In a brand new interview with New Zealand’s The Sound radio station, KISS guitarist/vocalist Paul Stanley once again spoke about his refusal to perform with fellow KISS founding members Ace Frehley and Peter Criss during the band’s Rock And Roll Hall Of Fame induction in April 2014. He said: “It really was so political. And, unfortunately, because of the political aspect that the Rock And Roll Hall Of Fame brought to the table… Now, here’s a group of people who refused to acknowledge us for fourteen years and ultimately inducted us only because they were beginning to look absolutely absurd. But then, upon wanting to induct us, they started telling us what we could and couldn’t do and what they would discuss and wouldn’t discuss with us. And I was, like, ‘Wait a minute. I’ve been doing this forty years. Our point of view was, ‘Let’s bring Tommy [Thayer, current KISS guitarist] and Eric [Singer, current KISS drummer]. Let’s play as the band is today, because this is a band that works many months of the year. And then let’s bring out Peter and Ace.’ But they wouldn’t hear of it. And for that reason, we decided not to do it. Look, I’m not gonna risk people’s perception of the band just to create a moment of nostalgia for some people who didn’t wanna induct us in the first place.”
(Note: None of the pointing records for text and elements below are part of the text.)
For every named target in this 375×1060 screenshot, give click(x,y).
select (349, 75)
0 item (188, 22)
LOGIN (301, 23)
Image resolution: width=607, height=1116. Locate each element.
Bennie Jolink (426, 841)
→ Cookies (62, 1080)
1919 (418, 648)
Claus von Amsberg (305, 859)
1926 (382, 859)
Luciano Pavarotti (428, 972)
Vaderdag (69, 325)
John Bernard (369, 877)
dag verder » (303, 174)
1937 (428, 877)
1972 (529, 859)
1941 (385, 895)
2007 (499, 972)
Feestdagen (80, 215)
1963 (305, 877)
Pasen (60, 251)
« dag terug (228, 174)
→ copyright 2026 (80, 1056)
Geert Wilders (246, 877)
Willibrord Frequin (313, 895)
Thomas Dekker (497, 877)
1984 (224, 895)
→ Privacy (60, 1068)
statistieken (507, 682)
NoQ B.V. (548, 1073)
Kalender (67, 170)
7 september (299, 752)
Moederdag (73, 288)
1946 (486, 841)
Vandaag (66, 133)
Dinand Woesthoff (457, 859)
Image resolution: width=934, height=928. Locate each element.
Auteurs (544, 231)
After weeks of bad-mouthing each other in the press, the four original members of KISS were inducted into the Rock And Roll Hall Of Fame in April 2014 by RAGE AGAINST THE MACHINE guitarist Tom Morello, with all four — Stanley, Ace Frehley, Peter Criss and Gene Simmons — delivering warm, nostalgic and even sweet-natured speeches that put aside the simmering tensions for at least 12 minutes.
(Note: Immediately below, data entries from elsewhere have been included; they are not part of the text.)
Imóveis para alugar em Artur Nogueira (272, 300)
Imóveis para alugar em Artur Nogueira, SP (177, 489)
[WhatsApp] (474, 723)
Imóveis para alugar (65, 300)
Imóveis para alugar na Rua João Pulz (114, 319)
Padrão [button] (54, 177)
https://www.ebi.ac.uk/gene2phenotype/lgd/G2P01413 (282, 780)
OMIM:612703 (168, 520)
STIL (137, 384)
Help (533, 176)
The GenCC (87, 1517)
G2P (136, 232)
Frehley last year slammed Simmons and Stanley for refusing to perform with the original lineup at Rock Hall, telling Guitar World magazine: “I was, like, Jesus Christ, after 40 years of support you can’t give the fans 10 minutes? The fans wanted it, The Rock And Roll Hall Of Fame wanted it. But Gene and Paul didn’t. It’s sad. They definitely lost some fans because of this decision.”
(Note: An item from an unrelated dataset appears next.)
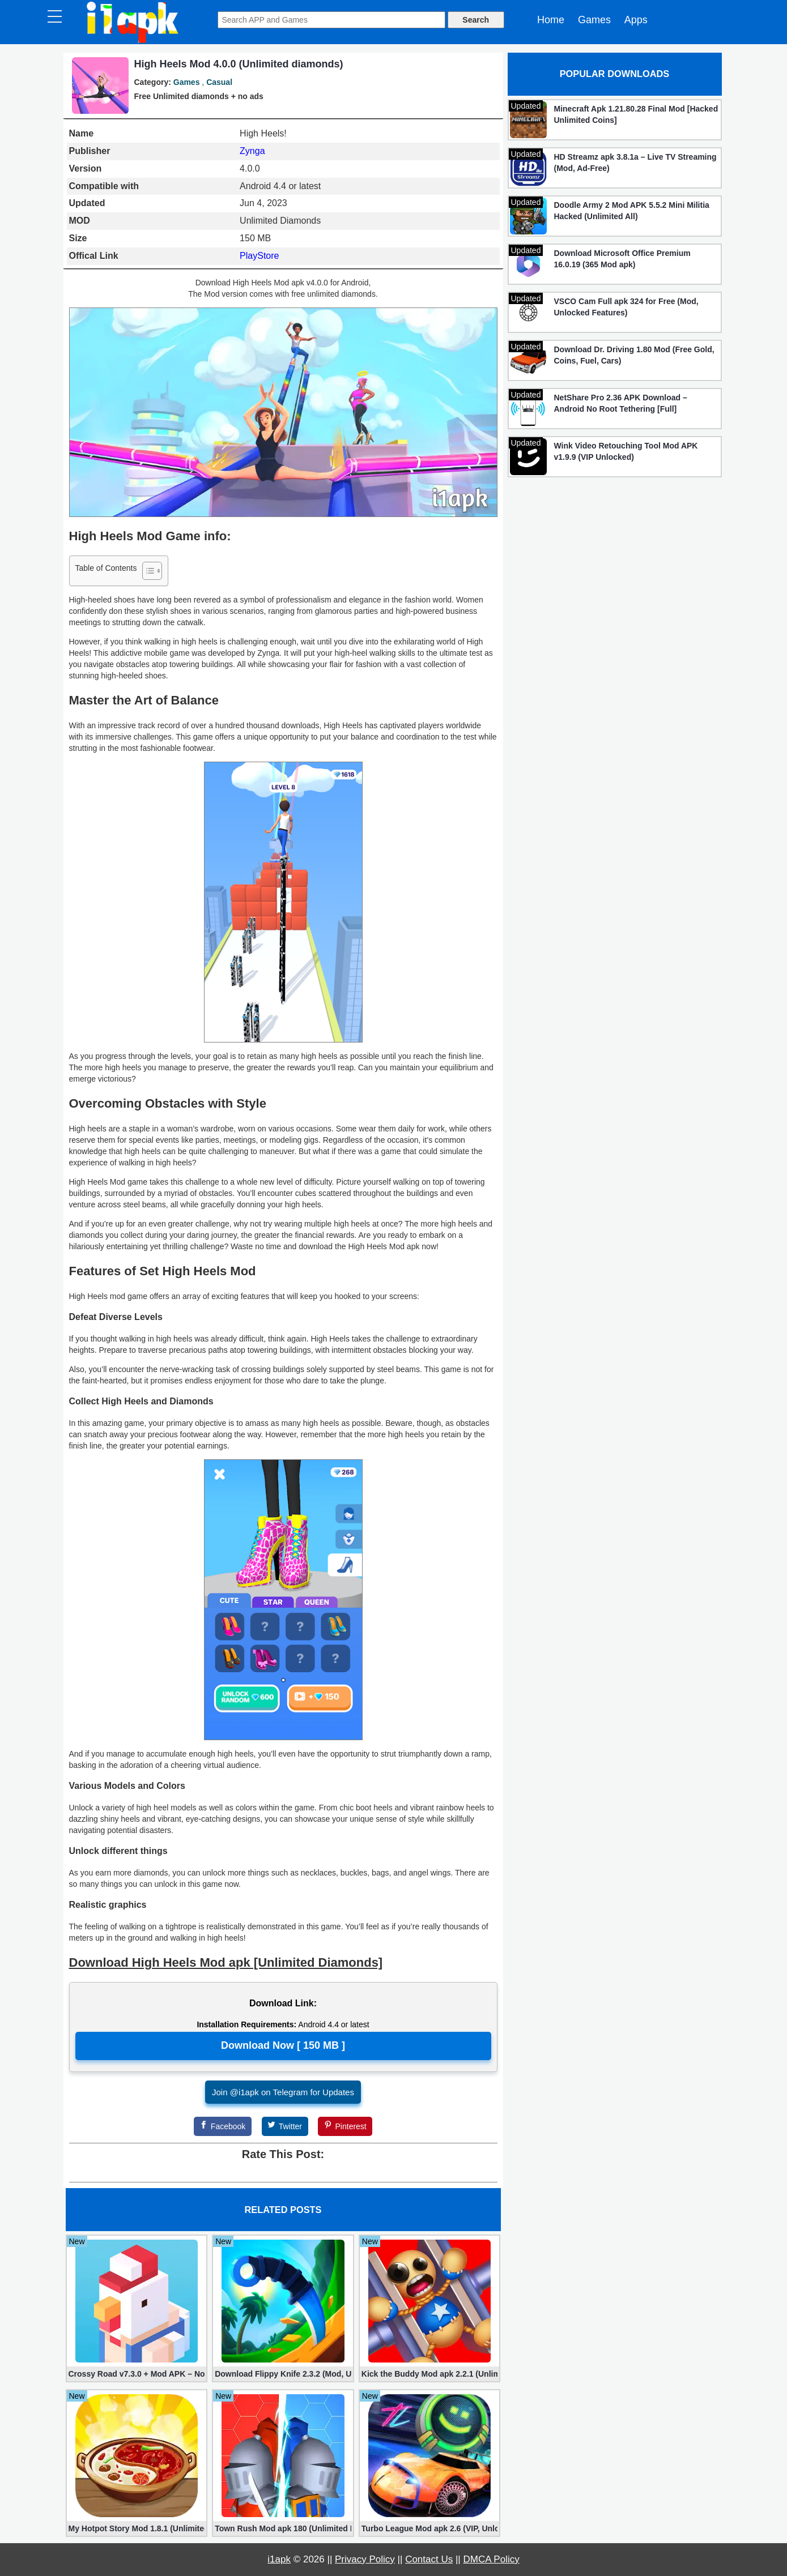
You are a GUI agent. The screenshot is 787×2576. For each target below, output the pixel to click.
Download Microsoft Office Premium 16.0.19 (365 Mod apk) (622, 259)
He continued: “I think the reason they didn’t want to get together with the original members was because they’re afraid of history repeating itself. When we did ‘Unplugged’ in 1995, you saw what happened: because the fans were so excited about me and Peter playing with those guys, they had to scrap their last record [with then-current members Bruce Kulick and Eric Singer] and do a reunion tour [with Frehley and Criss in 1996]. Although at this point I don’t think Peter could do a two-hour show and a full tour. But I still got the chops. I definitely blow Tommy Thayer off the stage.”